Still, there was plenty to dislike about Carter's departure in a trade to the New Jersey Nets early in the 2004-05 season. He declared to the media that he was done with dunking (which was not the case after he joined New Jersey), and might have tipped the Seattle Supersonics off about a late-game play call. Carter did not help in shaping the perception that he was just another petulant brat who wanted his way when things went bad, but he also wasn't the first one to hold a franchise hostage because of the power superstars wield in this league. Time heals all wounds, well most of them, so while the departure was ugly, it shouldn't overshadow all the great moments Carter had in Toronto.
Verdict: Somewhere in the middle
True or false: The Raptors should make Carter's number the first one to be retired in franchise history
On the same TSN radio segment referenced above, the host of the show suggested that the first number the Raptors retire should be DeMar DeRozan's. His rationale: DeRozan is the complete opposite of Carter. He's worked for everything, he wants to be a Raptor for life, he's always loved it here, he's an unassuming guy and he's actually won, whereas Carter was only part of a team that won one five-game playoff series.

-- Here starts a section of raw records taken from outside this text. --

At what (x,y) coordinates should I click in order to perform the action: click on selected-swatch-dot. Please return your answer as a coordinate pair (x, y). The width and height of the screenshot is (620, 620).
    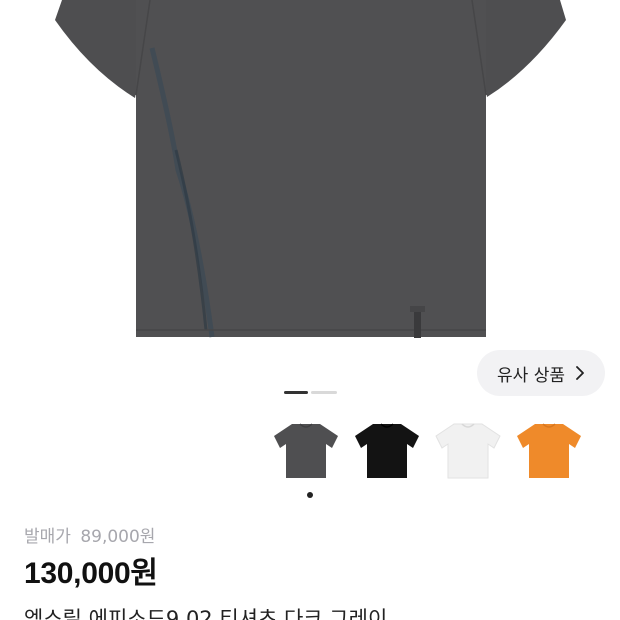
    Looking at the image, I should click on (310, 495). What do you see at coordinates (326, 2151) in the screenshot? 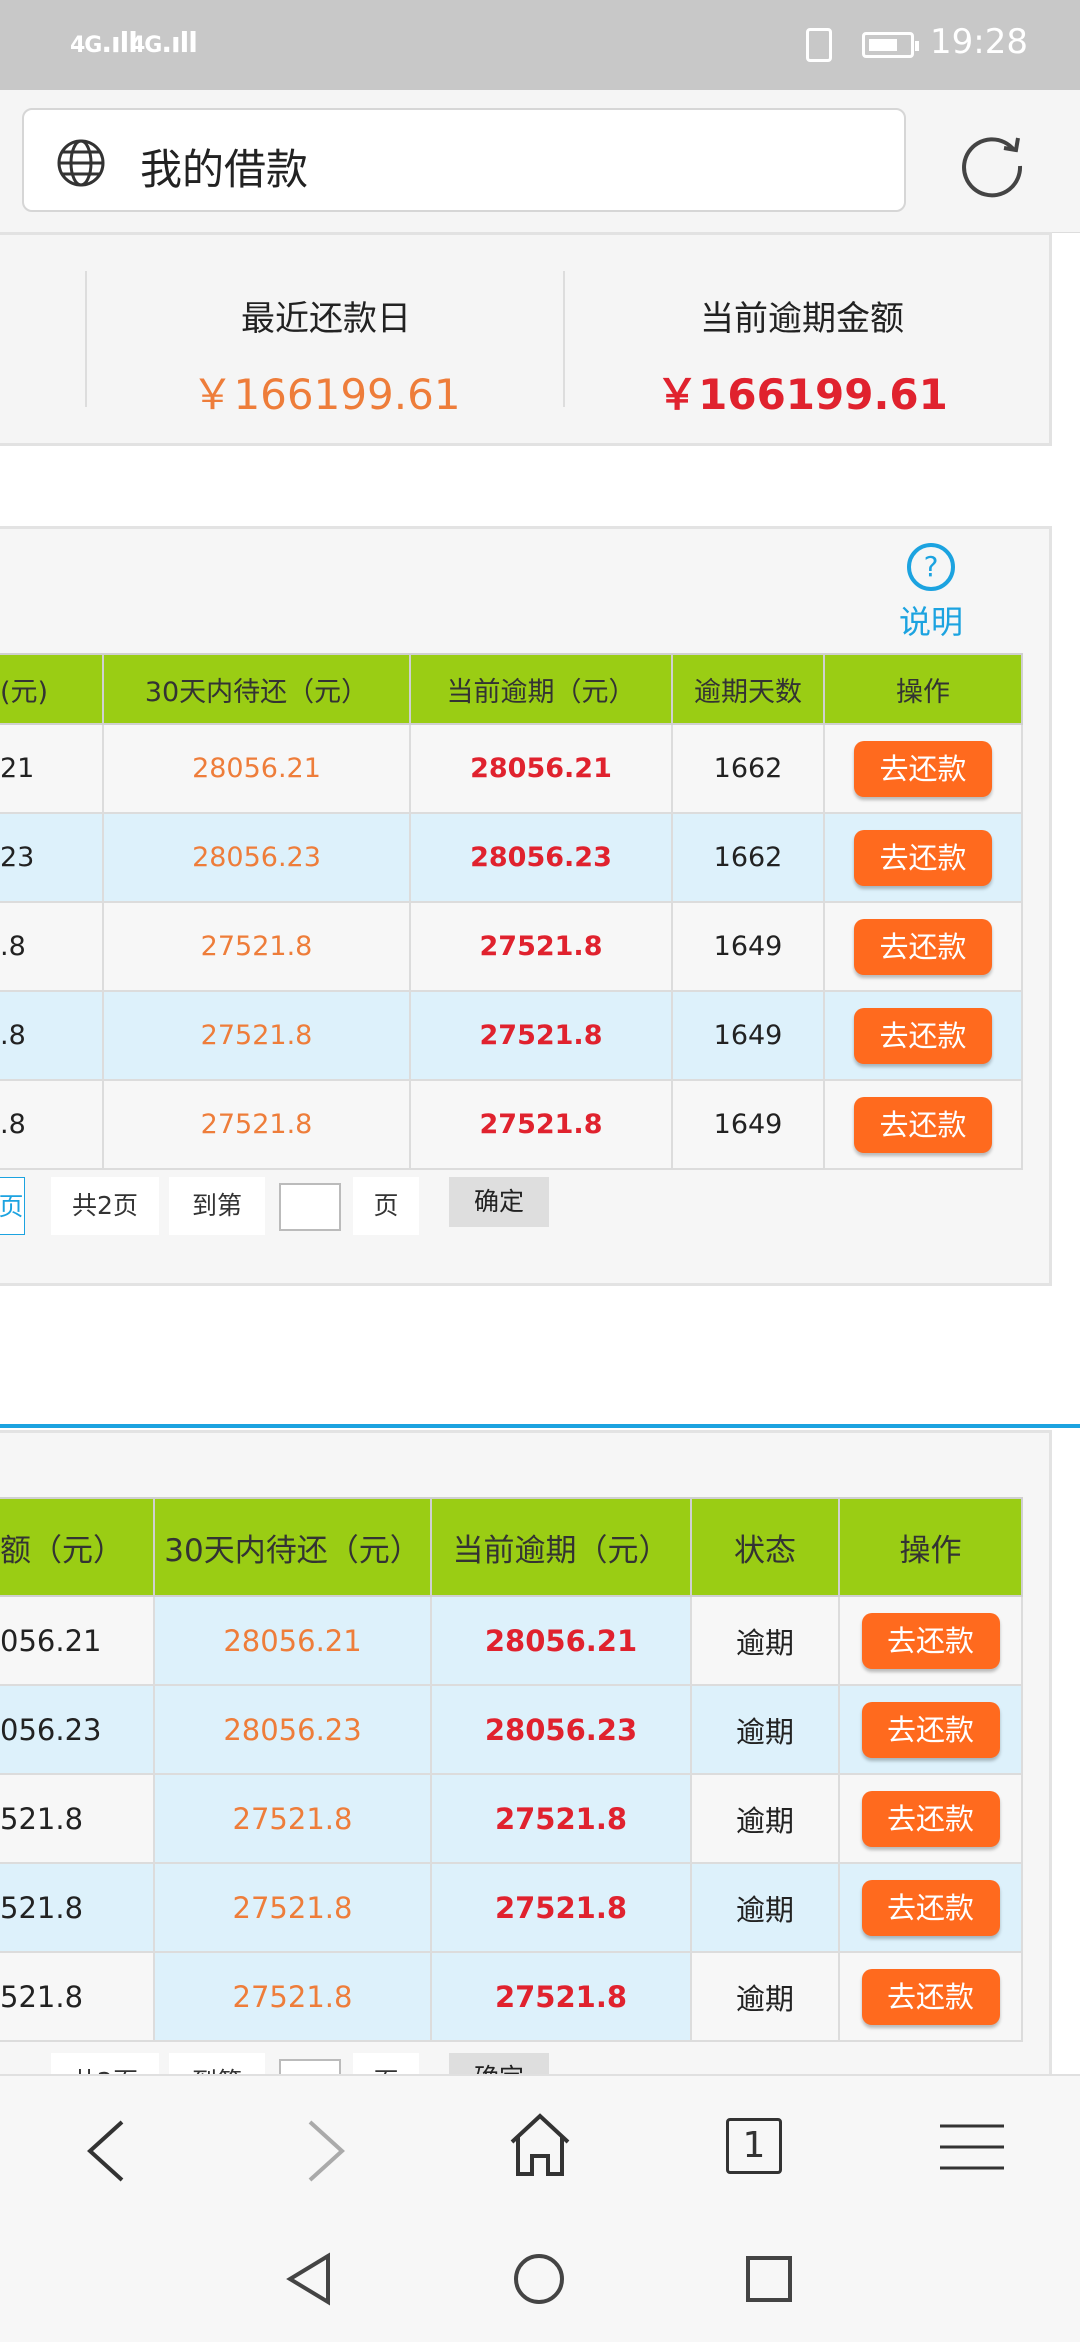
I see `forward-icon` at bounding box center [326, 2151].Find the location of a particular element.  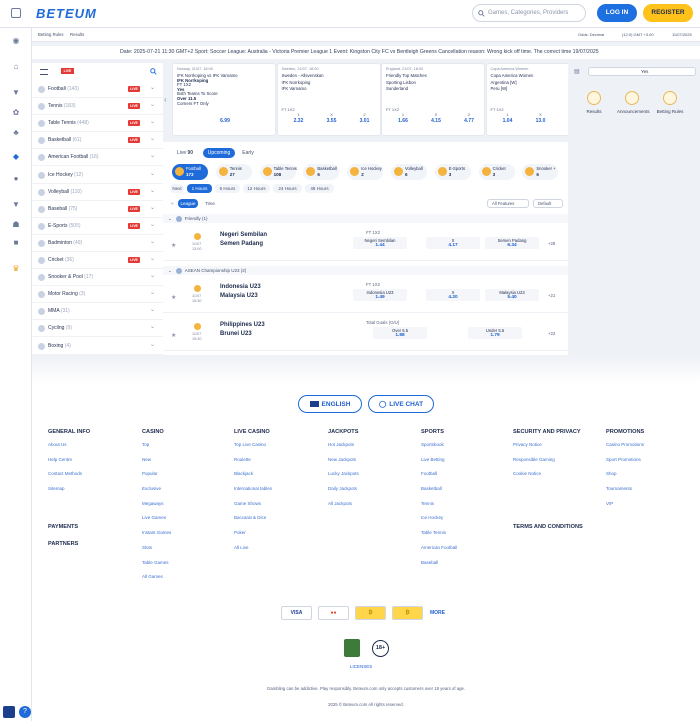

collapse-arrow-icon: ⌄ is located at coordinates (170, 270).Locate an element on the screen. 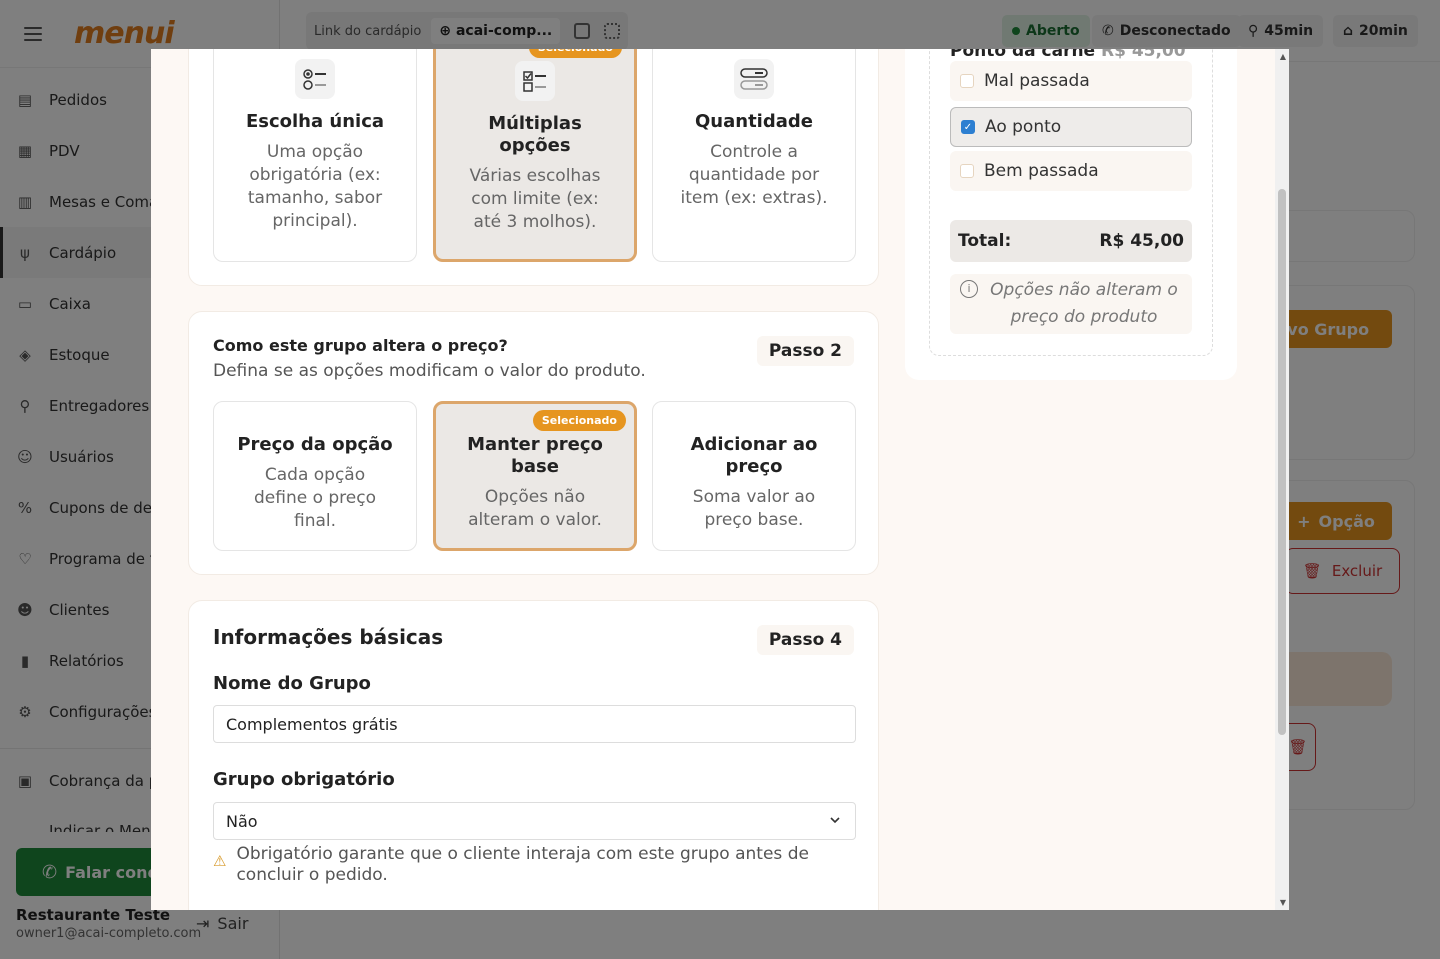  stepper-icon is located at coordinates (754, 79).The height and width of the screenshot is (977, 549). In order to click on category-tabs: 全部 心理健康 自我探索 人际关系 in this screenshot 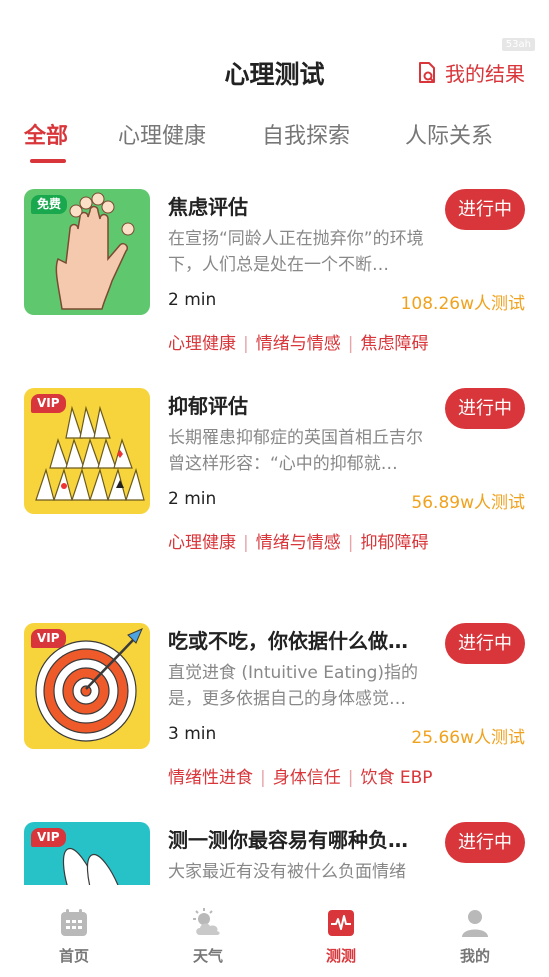, I will do `click(274, 143)`.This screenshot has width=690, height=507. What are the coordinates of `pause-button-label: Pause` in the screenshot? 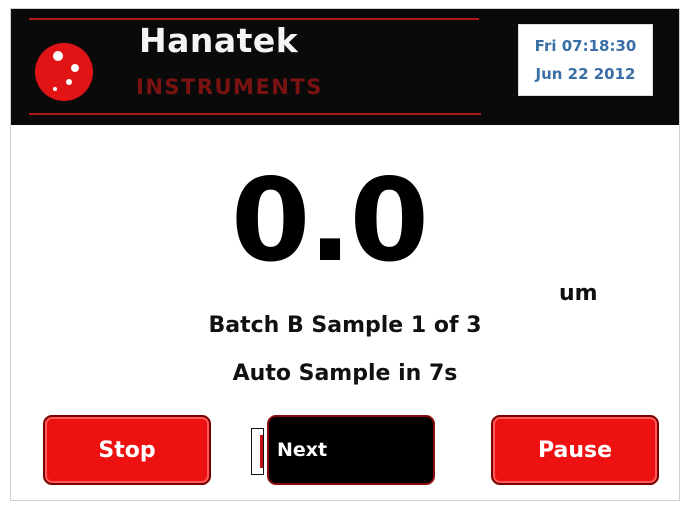 It's located at (575, 450). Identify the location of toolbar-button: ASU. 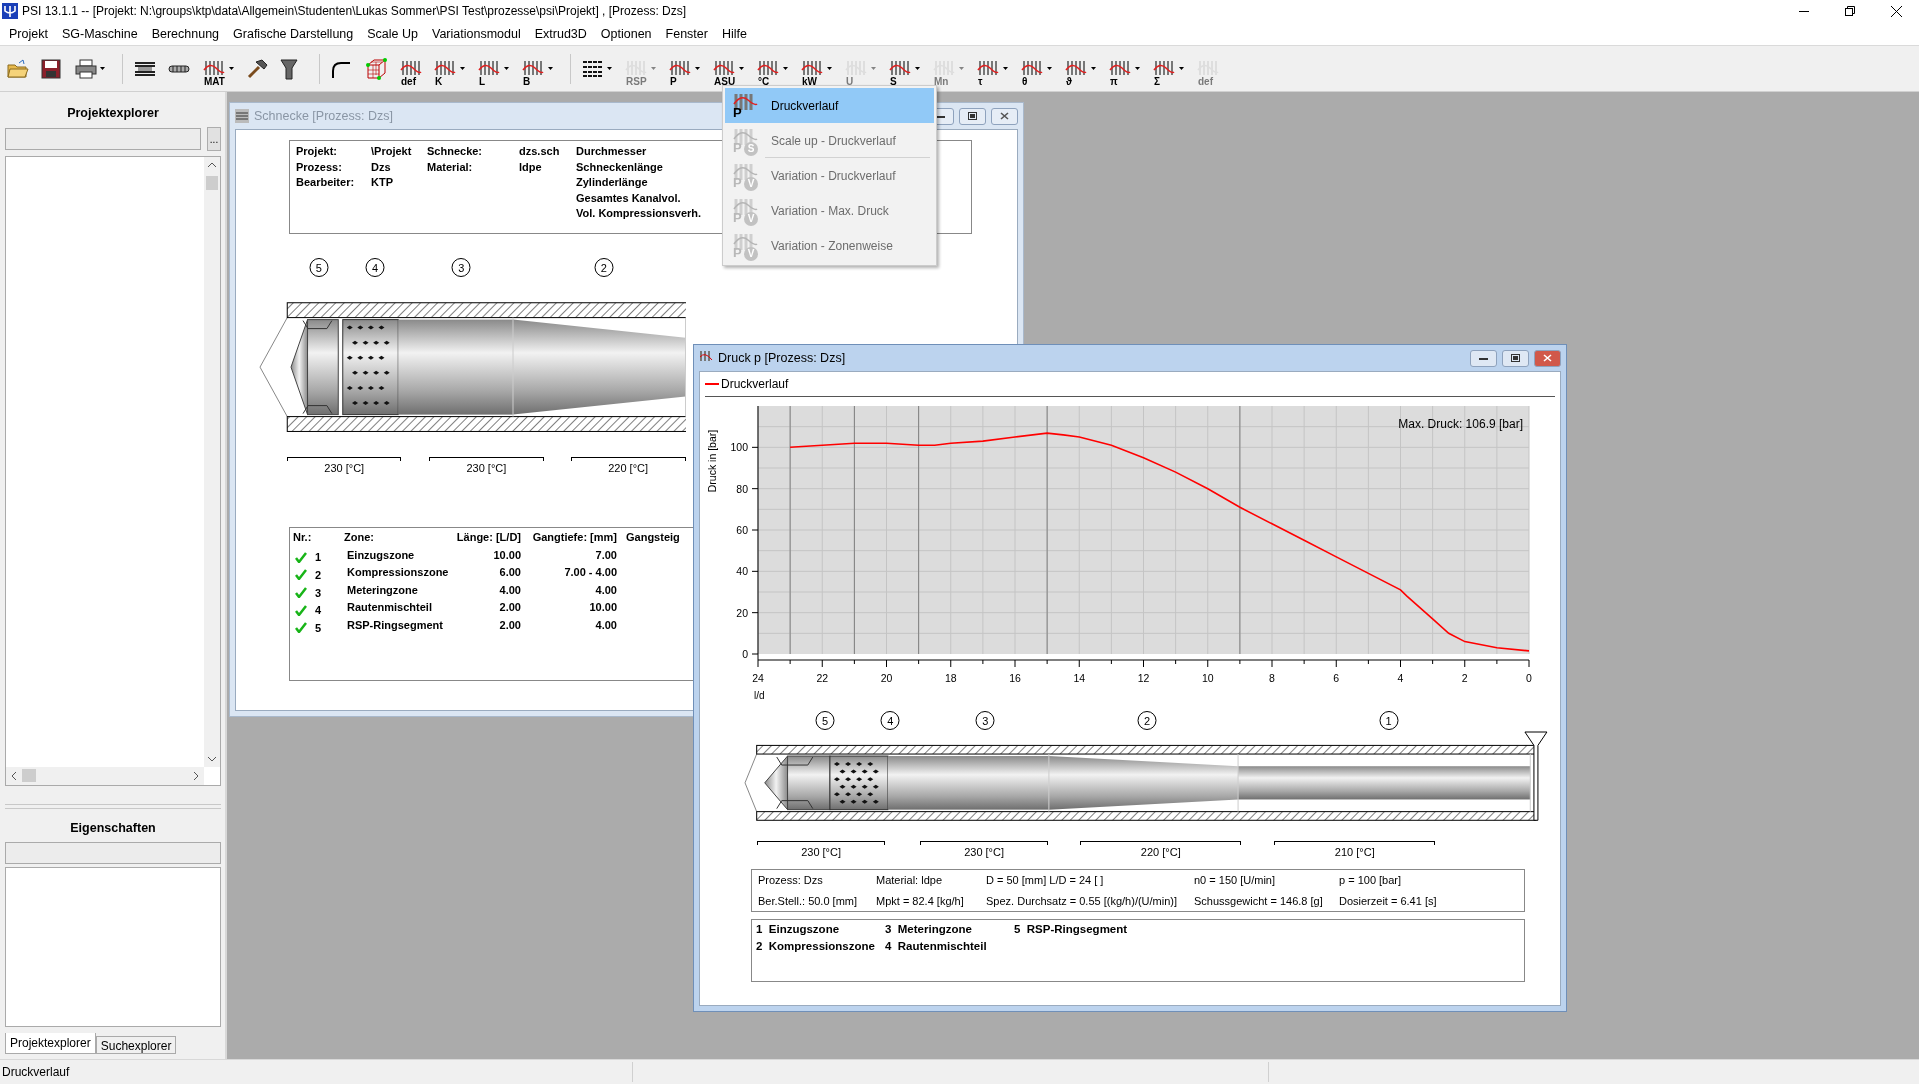
(728, 68).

OK, first of all, we really need to pump the brakes about embracing athletes in Toronto because they want to be here. People want to be in Toronto not because of just the city, or because they want to wear the pride of playing in Canada as an emblem on their chest. They want to be here because they're playing for a team that is contending and for a franchise willing to pay max money for their best players. Those things matter, and it matters just the same in Toronto as anywhere else.
DeRozan is well on his way to being one of the best Raptors of all time, but let's not forget about the OG of this shit. Carter's impact on putting the Raptors on the map cannot be stated enough. For that reason alone, it makes perfect sense for him to be the first number retired.
True or false: Carter is the greatest Raptor of all time
DeRozan or Kyle Lowry might eventually make the case for this spot, especially if they lead Toronto to a Finals appearance at some point during their tenure here, but as it stands, even with the brief period of playoff excellence, and the sour taste of his exit, Carter was the last great superstar to play in a Raptors uniform, and is still the greatest player the franchise has ever had.
For all the reasons listed above, it's why there shouldn't be questions about whether Carter should be the first number retired by the Raptors, but just a question of when.